The Mudcat Café TM
Thread #61915   Message #3768043
Posted By: keberoxu
25-Jan-16 - 02:54 PM
Thread Name: Is Opera rubbish?
Subject: RE: Is Opera rubbish?
Nigel Douglas wrote: "If you want the unvarnished truth about a prima donna, ask another." He was writing about Adele Leigh vis-a-vis Kathleen Ferrier.

But what that quote brings to my mind is Lanfranco Rasponi's book of interviews called The Last Prima Donnas. Rasponi is dead, and so is practically everyone whom he interviewed; but some of those interviews are a glimpse into a century long past, and a tradition of which some parts survive and some are gone. Rasponi had an ax to grind, being the former promotor for Renata Tebaldi, and thus the competition with Callas actually informed his livelihood. However, what these retired professional singers, some of them much much older than Rasponi, have to say about Callas is sometimes disarming. Had to bring this up in response to dear Mister Shaw.

Most often said to Rasponi, regarding Callas: "She sang with three voices!"   The really elderly Italian women, however, are mostly more discerning. "She sang with three voices, only one of which was authentic," says one of them.

Augusta Oltrabella, old enough to have sung for Toscanini, offered a unique reminiscence. Oltrabella was on a first-name basis with Elvira de Hidalgo, another famous opera artist, who invited Oltrabella to come and hear a very young woman who was a promising student of de Hidalgo's. De Hidalgo specialized in the coloratura niche, the "soprano leggiero." And this was the specialty that de Hidalgo spent years of schooling on Maria Callas, whom Oltrabella recalled, reminiscing on the invitation, as a young woman so obese as to resemble a whale, and obviously too poor to afford shoes that fit; the shoes on her feet were literally torn so that her feet could get inside them. And young Callas owed to de Hidalgo the coloratura technique which she demonstrated, at the time, to Oltrabella.

This, declares Oltrabella, was Callas at her best: doing what she had been trained by her teacher to do, before the conductors, stage directors, and promotors got their greedy hot little hands on her. To hear Callas at her most reliable, one has to turn one's back on Tosca, Turandot, La Gioconda, Andrea Chenier, Medea, Norma, the high-profile dramatic stuff in which Callas exploited her personality traits. Instead, have another listen to things like I Puritani, La Sonnambula, the Bolero aria from I Vespri Siciliani.

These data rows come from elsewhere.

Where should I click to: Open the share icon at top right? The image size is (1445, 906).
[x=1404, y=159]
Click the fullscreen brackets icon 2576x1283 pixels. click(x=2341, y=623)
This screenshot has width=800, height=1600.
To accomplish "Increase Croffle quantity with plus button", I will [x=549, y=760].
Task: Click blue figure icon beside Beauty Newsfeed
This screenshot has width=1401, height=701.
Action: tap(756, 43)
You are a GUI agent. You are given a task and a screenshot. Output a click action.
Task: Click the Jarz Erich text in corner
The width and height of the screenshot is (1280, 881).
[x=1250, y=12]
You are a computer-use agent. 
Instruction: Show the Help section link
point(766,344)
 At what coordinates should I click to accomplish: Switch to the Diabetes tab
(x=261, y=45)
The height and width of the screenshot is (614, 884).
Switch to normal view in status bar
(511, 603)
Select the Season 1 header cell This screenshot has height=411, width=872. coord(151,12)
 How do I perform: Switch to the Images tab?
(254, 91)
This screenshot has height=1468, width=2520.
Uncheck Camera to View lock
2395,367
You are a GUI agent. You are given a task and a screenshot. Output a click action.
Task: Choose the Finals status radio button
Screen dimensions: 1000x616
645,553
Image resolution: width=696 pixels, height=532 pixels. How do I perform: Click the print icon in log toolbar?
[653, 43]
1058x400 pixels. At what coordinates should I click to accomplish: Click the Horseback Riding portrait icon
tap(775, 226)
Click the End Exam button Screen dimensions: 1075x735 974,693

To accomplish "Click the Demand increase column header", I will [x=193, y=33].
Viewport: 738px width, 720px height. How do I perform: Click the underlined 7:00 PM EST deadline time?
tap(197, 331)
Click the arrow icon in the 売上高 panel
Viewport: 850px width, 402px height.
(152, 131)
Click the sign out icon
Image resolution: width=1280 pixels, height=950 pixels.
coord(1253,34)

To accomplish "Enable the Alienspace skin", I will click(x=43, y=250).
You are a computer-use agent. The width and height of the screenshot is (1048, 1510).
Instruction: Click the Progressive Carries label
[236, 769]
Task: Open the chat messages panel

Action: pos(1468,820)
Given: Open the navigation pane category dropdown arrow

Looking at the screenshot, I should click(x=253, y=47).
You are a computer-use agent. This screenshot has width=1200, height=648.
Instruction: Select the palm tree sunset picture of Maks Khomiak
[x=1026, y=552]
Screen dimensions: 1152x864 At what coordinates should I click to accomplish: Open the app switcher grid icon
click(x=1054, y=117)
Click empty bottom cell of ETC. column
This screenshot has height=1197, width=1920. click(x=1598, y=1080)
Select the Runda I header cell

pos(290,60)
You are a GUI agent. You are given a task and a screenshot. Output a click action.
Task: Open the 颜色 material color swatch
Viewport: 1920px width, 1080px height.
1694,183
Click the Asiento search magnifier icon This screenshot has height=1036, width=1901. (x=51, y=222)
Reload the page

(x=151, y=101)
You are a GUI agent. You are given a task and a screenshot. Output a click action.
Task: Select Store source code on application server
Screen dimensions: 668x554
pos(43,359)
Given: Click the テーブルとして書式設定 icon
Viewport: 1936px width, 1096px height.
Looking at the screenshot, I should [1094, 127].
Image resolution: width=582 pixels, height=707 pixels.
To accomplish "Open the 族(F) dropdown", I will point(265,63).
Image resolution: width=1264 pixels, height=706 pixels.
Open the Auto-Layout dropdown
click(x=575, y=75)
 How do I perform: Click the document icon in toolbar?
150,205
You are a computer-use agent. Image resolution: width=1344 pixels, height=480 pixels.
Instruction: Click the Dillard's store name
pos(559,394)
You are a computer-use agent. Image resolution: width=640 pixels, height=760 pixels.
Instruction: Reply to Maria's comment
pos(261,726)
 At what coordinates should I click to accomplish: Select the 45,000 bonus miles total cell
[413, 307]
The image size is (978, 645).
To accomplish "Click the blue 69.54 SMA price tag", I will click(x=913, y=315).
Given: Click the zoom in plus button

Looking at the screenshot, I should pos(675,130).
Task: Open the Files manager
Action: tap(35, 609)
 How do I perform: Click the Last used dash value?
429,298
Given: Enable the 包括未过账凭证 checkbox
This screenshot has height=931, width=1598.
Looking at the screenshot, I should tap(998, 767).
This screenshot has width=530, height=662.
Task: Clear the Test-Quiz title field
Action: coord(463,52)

Years ago, as a young accompanist, I enjoyed some conversations with a Greek mezzo-soprano, surely passed away by now, named Elena Nikolaidi, and remarked to her that listening to Callas sing the afore-mentioned Verdi Bolero sent chills along my spine. Nikolaidi said, "You are responding to her artistry. But remember this about Callas: she had everything, and she died without anything."